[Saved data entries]
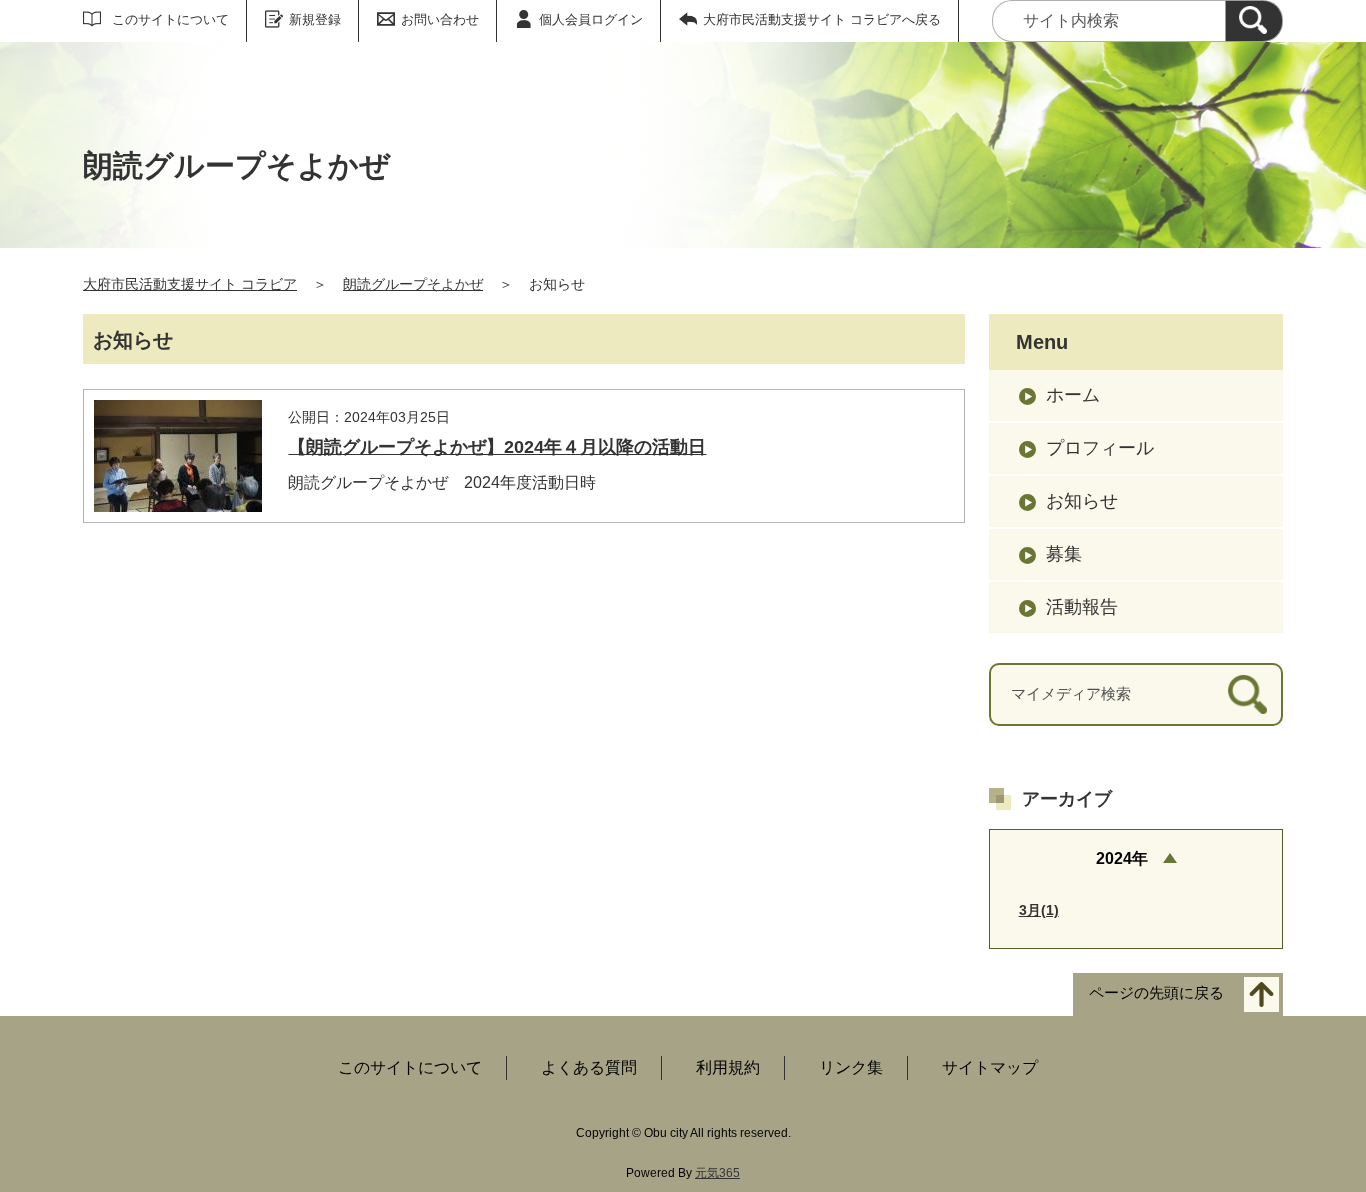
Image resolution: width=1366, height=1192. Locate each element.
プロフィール (1100, 448)
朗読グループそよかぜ (413, 284)
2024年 (1122, 858)
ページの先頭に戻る (1156, 993)
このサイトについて (170, 19)
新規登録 (315, 19)
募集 (1064, 554)
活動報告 (1082, 607)
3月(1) (1039, 910)
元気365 (717, 1173)
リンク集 (851, 1067)
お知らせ (1082, 501)
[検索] (1254, 21)
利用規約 (728, 1067)
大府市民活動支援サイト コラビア (190, 284)
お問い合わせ (440, 19)
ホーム (1073, 395)
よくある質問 (589, 1067)
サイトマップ (990, 1067)
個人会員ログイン (591, 19)
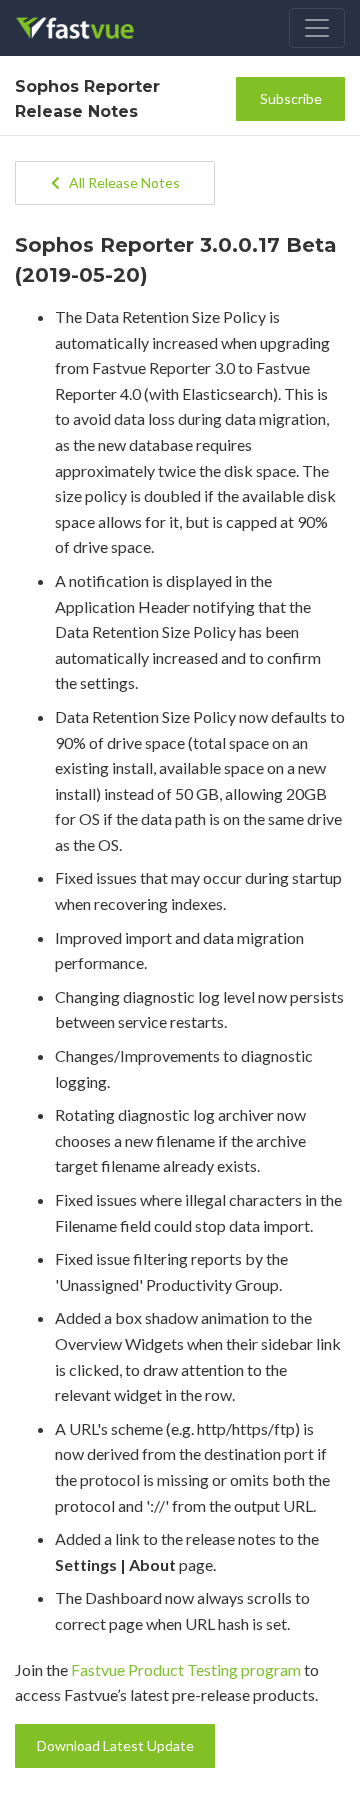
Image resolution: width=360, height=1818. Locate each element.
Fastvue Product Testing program (186, 1669)
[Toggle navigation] (317, 28)
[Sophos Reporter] (88, 28)
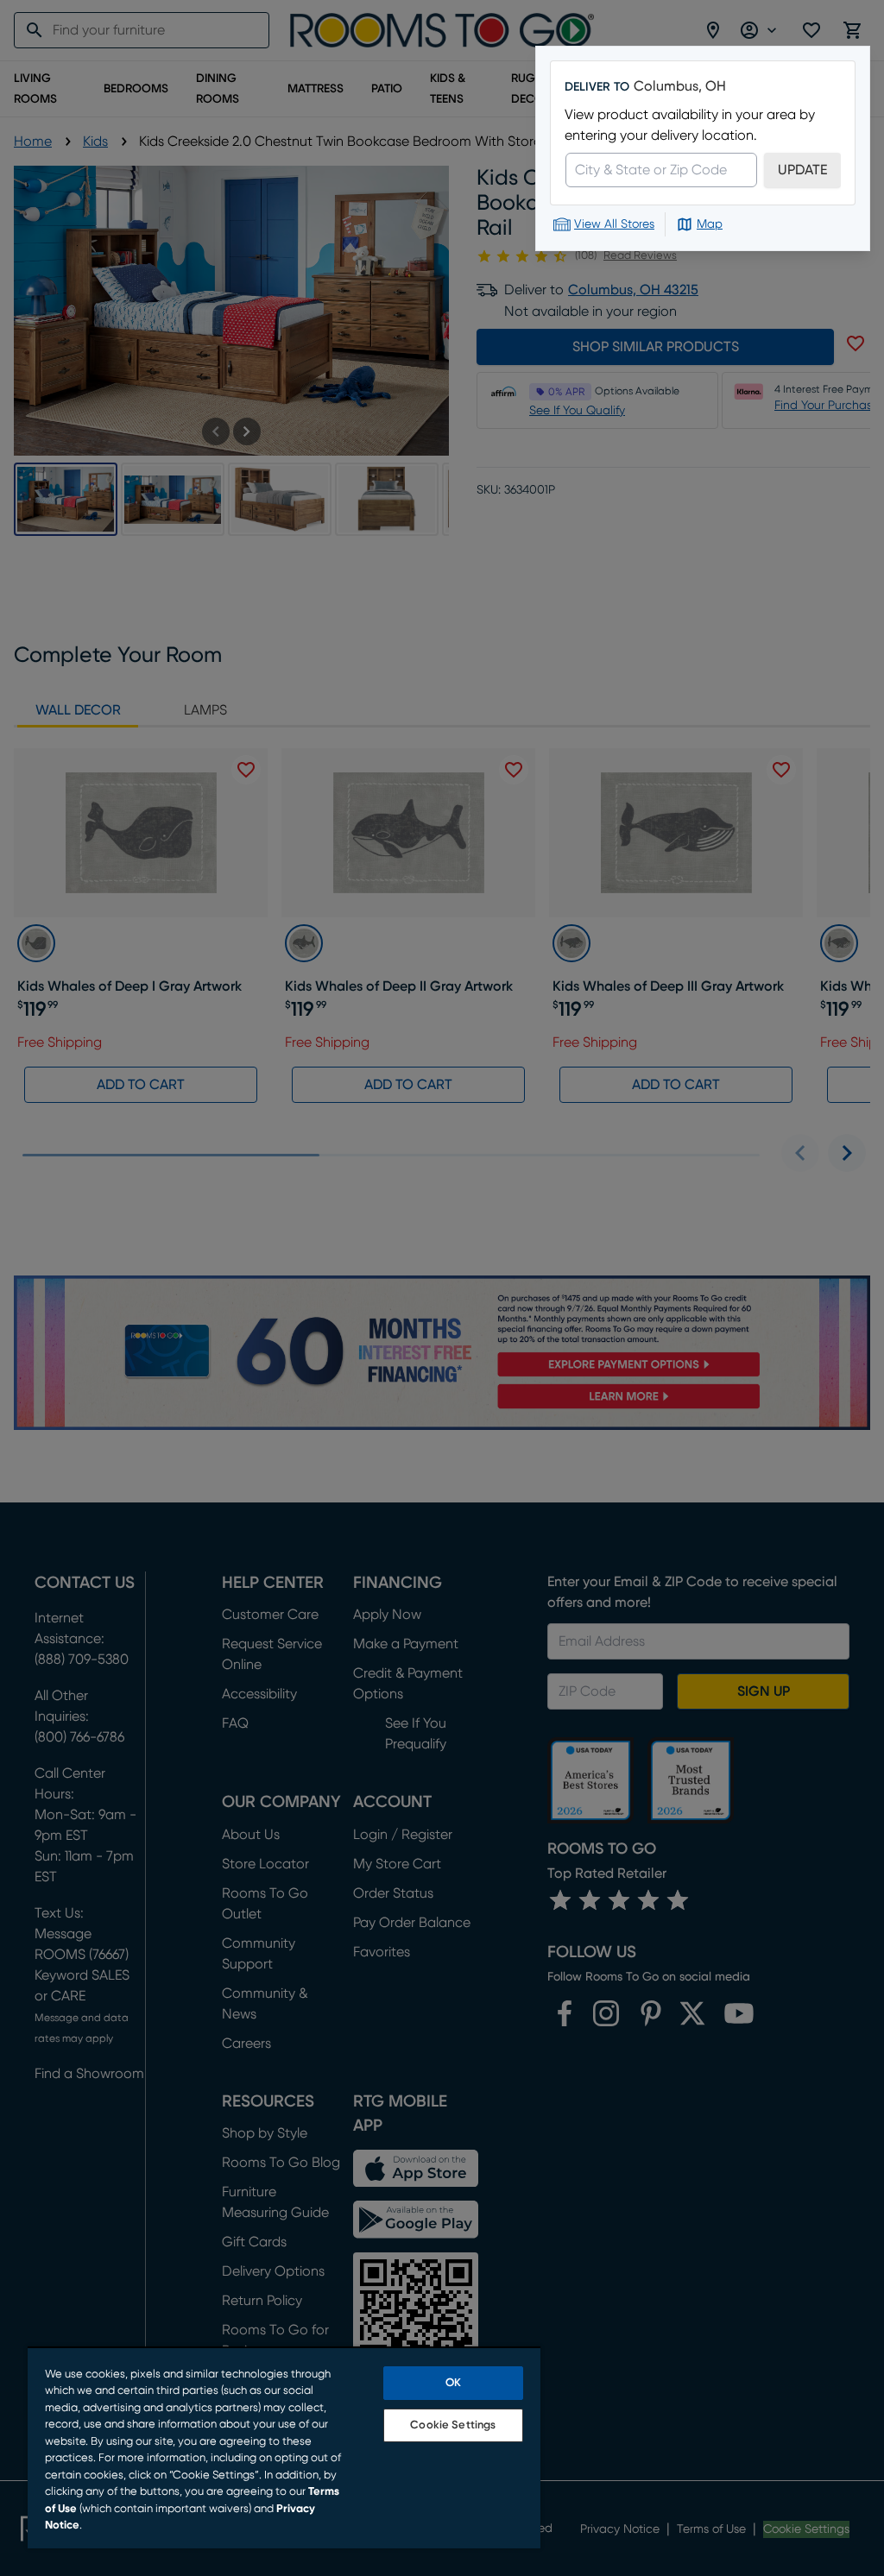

**EXERCISE PROMPT:** With the pictures left out, return each entry exactly as written.

**WRITTEN ANSWER:**
Image resolution: width=1366, height=1192. Locate each element.
プロフィール (1100, 448)
朗読グループそよかぜ (413, 284)
2024年 (1122, 858)
ページの先頭に戻る (1156, 993)
このサイトについて (170, 19)
新規登録 (315, 19)
募集 (1064, 554)
活動報告 (1082, 607)
3月(1) (1039, 910)
元気365 (717, 1173)
リンク集 (851, 1067)
お知らせ (1082, 501)
[検索] (1254, 21)
利用規約 (728, 1067)
大府市民活動支援サイト コラビア (190, 284)
お問い合わせ (440, 19)
ホーム (1073, 395)
よくある質問 (589, 1067)
サイトマップ (990, 1067)
個人会員ログイン (591, 19)
Image resolution: width=360, height=1818. Locate each element.
Fastvue Product Testing program (186, 1669)
[Toggle navigation] (317, 28)
[Sophos Reporter] (88, 28)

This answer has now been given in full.